I’m on the back verandah and the phone jolts me upright: Shit, I’m not asleep.

I’ve been watching the dog. Not the usual sphinx; tonight she’s stalking flies. Her eyes follow as the flies circle. When they come within muzzle shot, she lunges and gives a hollow sounding chump as she crashes her teeth together. Missed again. She always misses. Well I’ve never seen her catch one. They must taste real good because the amount of energy expended surely isn’t recovered by the intake of an occasional fly. I don’t understand. How does a humming bird maintain the energy to flap its wings at a million revs a minute just by soaking up a few drops of pollen?

“Gidday, Jack here…”

“Hello Grampa, its Nick.”

“How you doin’ Nick?”

“Good… Hey Grampa, I’ve got a very funny story. I thought you’d like to hear it.”

“Great. Go on Nick?”

“Why did the bacteria cross the road?” Sounds of my daughter prompting in the background. “No. That’s wrong. It should be: ‘Why did the chewing gum cross the road?’”

“I don’t know Nick. Why did the chewing gum cross the road?”

“Because it was stuck to the duck’s foot.” More background prompting. “No, that’s wrong. Because it was stuck to the chicken’s foot.”

“Ha. That’s a real good one Nick.”

“There’s more Grandpa… Why did the bacteria cross the road?”

“I dunno Nick; why did the bacteria cross the road?”

“Because it was stuck to the chewing gum. Funny hey Grampa.”

I’m almost crying with laughter. “Yeah that’s a beaut joke Nick. Where’d you get it?”

“I got it from a book in the school library. I’m in a special club some lunchtimes. I reckon its good fun.”

“Thanks very much for ringing. Are you off to bed now?”

“Yes, Grampa, I’ll see you later.”

Nick’s a bit frustrated with reading. He lives in a house where his Mum and twin sister are prolific readers.

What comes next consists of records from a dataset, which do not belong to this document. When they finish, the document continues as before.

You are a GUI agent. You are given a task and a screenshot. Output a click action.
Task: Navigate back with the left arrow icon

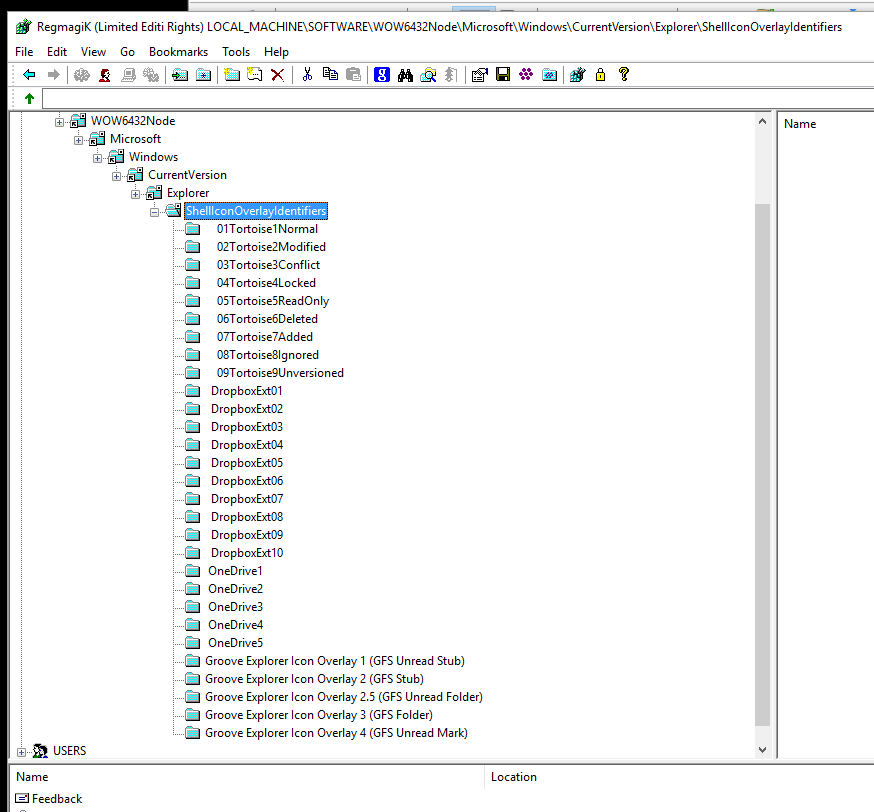pos(29,74)
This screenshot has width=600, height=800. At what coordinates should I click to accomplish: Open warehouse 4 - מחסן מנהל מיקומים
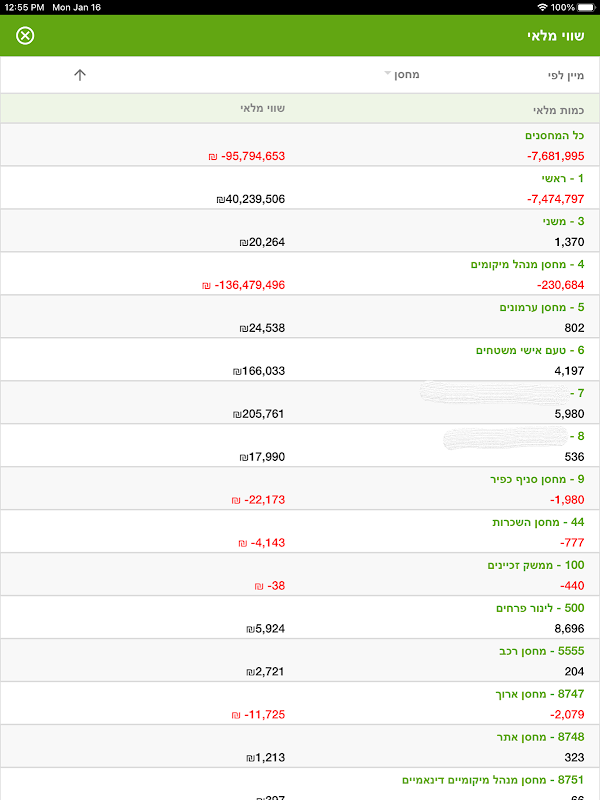300,274
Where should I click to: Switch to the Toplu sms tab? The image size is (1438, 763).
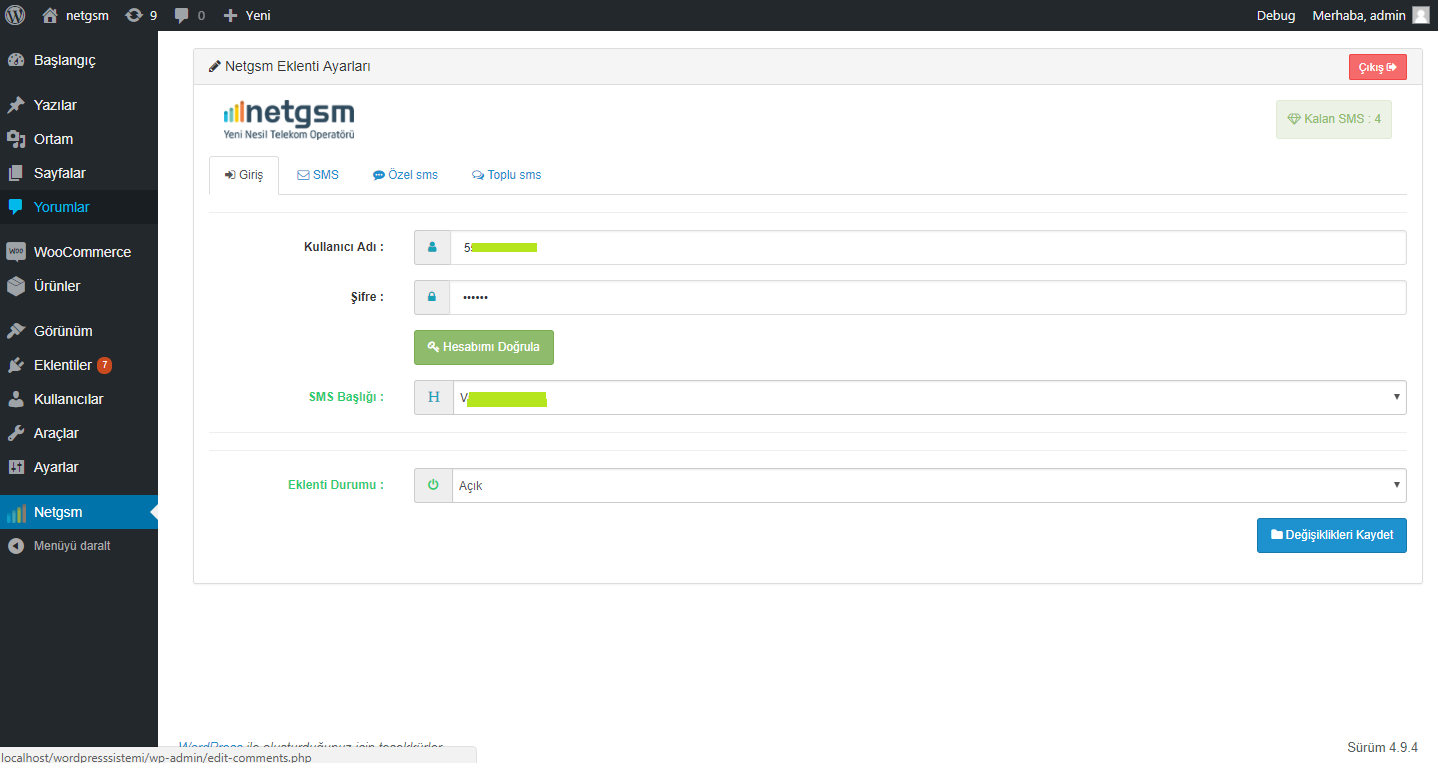pyautogui.click(x=506, y=175)
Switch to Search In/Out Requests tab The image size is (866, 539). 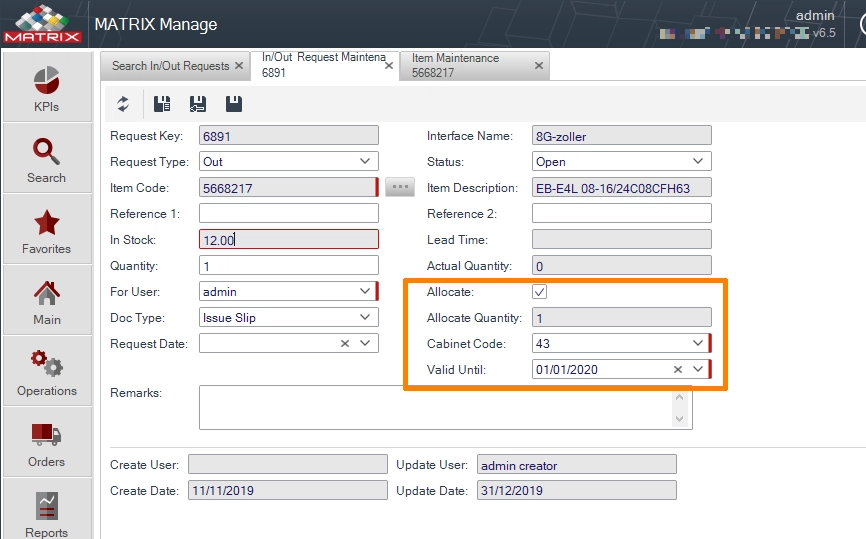point(171,66)
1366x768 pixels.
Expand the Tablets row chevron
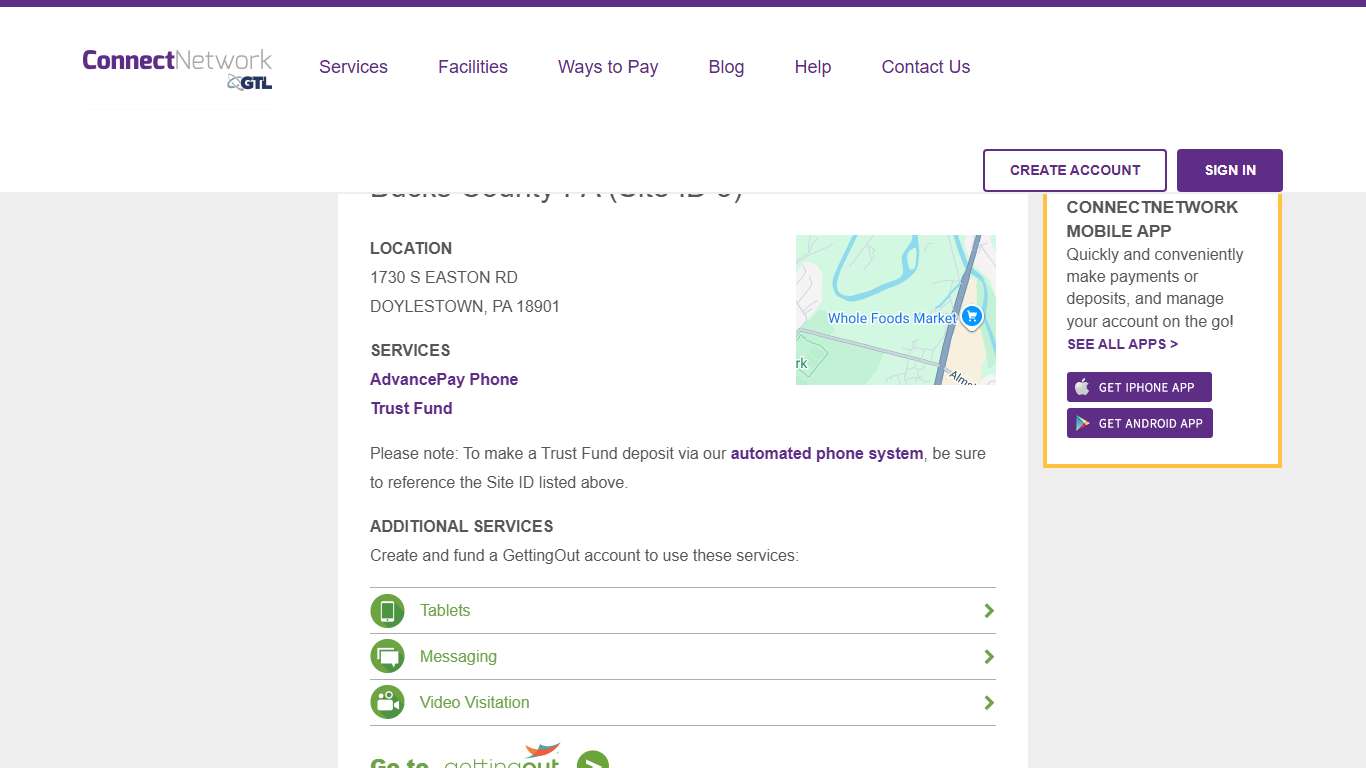988,610
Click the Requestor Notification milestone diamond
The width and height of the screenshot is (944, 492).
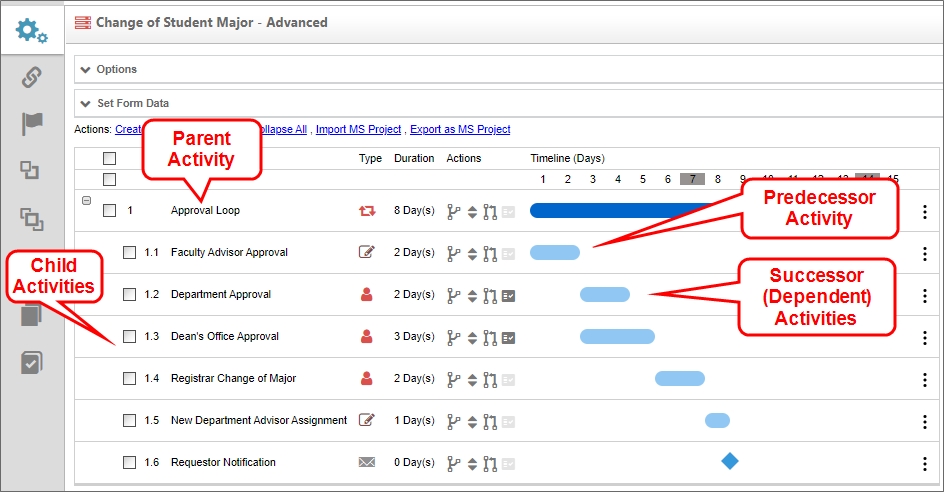pos(730,461)
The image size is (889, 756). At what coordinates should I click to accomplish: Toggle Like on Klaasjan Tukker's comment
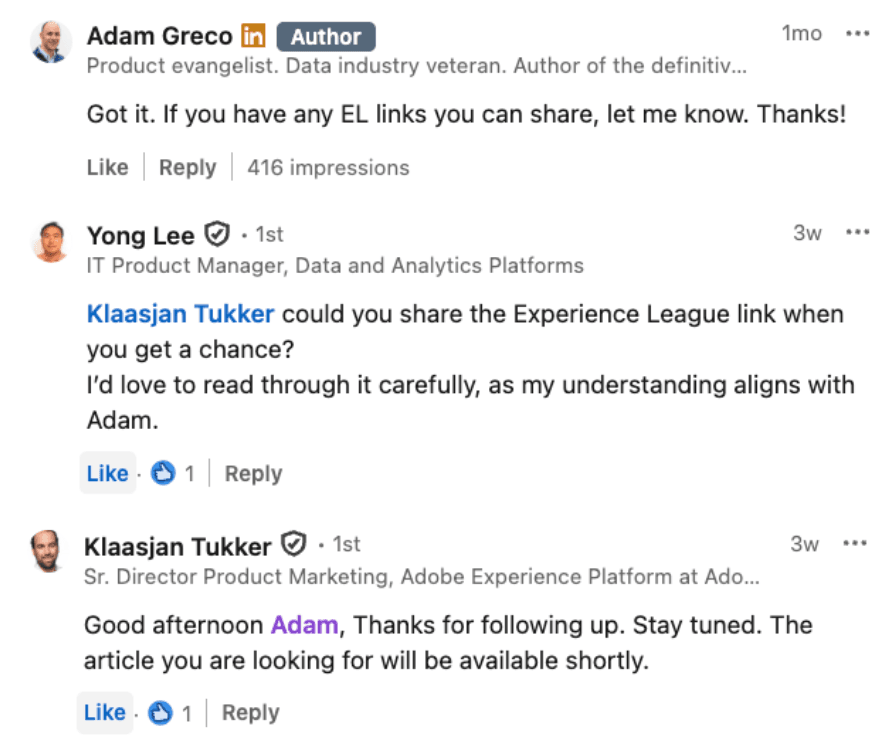tap(105, 713)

The dog chomps again and I see her licking her lips and salivating profusely.

Yeah, persist with it Nick. You’ll love the rewards.

I go inside and add a page of chicken jokes to my web site and email a link to Nick’s mum.

“Why did the chicken cross the playground? To get to the other slide.”
Oh well, it's probably just as important as some of the other hot shot stuff I do.